一昨日、オフィスアワーのために教員室で待機しているとき、現代文学・サブカルチャー及び翻訳技術担当の同僚が入ってきた。それは何ら驚くべきことではない。情けないほど貧しいフランス国立大学には、専任教員であっても、原則、個別の研究室はない。
創立五百年を誇り、ノーベル賞学者を十九人輩出しているストラスブール大学の我が愛しの日本学科の専任教員五人にはたった一つの部屋しかない。しかも、そこには机が四つしか置けない。つまり、全員同時に教員室でそれぞれの場所を占めることができない。だから、オフィスアワーもそれぞれ異なった曜日と時間を選ぶ。
以前、別の同僚から、そうしているとなかなか顔を合わせる機会がないし、会議のためにわざわざ集まるほどでもないが、同僚間で随時共有しておいたほうがいい情報もあるから、オフィスアワーの一部を全員同じ時間帯にしてはどうかという提案があった。
誰も異存はなかったので試してみた。ダメであった。
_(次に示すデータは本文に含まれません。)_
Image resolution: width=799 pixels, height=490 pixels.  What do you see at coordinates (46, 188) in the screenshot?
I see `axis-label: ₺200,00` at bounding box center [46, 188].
その時間帯に複数の学生たちが来てしまい、各教員それぞれに対応せざるを得ず、狭い一室のなか他の面談の話が丸聞こえであるから、面談内容によっては事実上面談不可能であった。教員間の情報交換も無理であった。
これはコロナ禍以前の話である。コロナ禍以降、一つポジティブな変化だと私が思っていることは、必要に応じで臨機応変にオンライン会議や面談に切り替えることができることである。わざわざ会議のためにキャンパスまで移動する必要もない。それぞれ自宅にいて会議ができ、会議時間だけの拘束で済む。学生たちもオンライン面談に異存はないことが多い。要は、使い分けだ。
さて、前置きが長くなった。教員室に一緒にいるとなれば、当然、意見交換や雑談が始まる。オフィスアワーの直後に授業がある私は、その授業で取り上げる是枝裕和の小説『万引き家族』(監督自身が映画作成後小説化したもの)の仏訳の困った(というか、個人的には、「ふざけんじゃねーよ」レベルの)誤訳の話をその同僚にした。私の話を聞いて、彼も呆れていたが、彼が言うには、自分が翻訳の仕事に取り組んでいた十年前に比べても、締め切りまでの時間がどんどん短くなっていて、翻訳者も入念な確認をしている時間がないこともそういう初歩的な誤訳を発生させる要因の一つだろうということだった。
私も僅かだが過去に翻訳の経験がある。そのときつくづく思ったことは、良心的に翻訳しようと思ったら、下調べや事実確認にえらく時間がかかり、その労力は並大抵ではなく、要するに、全然割に合わない、ということであった。
それでも学術的にはやるべき仕事はある。それは認める。金のためじゃないと労苦を惜しまない有徳な翻訳者もいる。有能な方々は厳しいスケジュールのなかでちゃんと優れた仕事をなさっている。たとえ採算的には厳しくても、これは世に出されるべき翻訳だと、万難を排して出版に尽力している良心的な出版社があることも知っている。
でも、どのみち、無能な私には無理な話だ。で、翻訳は金輪際しないと決めた。作成した本人が「欠陥商品」であるとわかっているものを売りつけるのは商業倫理に反する。犯罪に問われないだけ、余計に質が悪い。だから、こんなにも粗悪な翻訳が世に出回る。売れりゃ、いいってか。
翻訳家を目指す学生は毎年いる。彼女ら彼らにまず教えるべきことは何か。翻訳テクニックか。違う。「翻訳倫理」だ。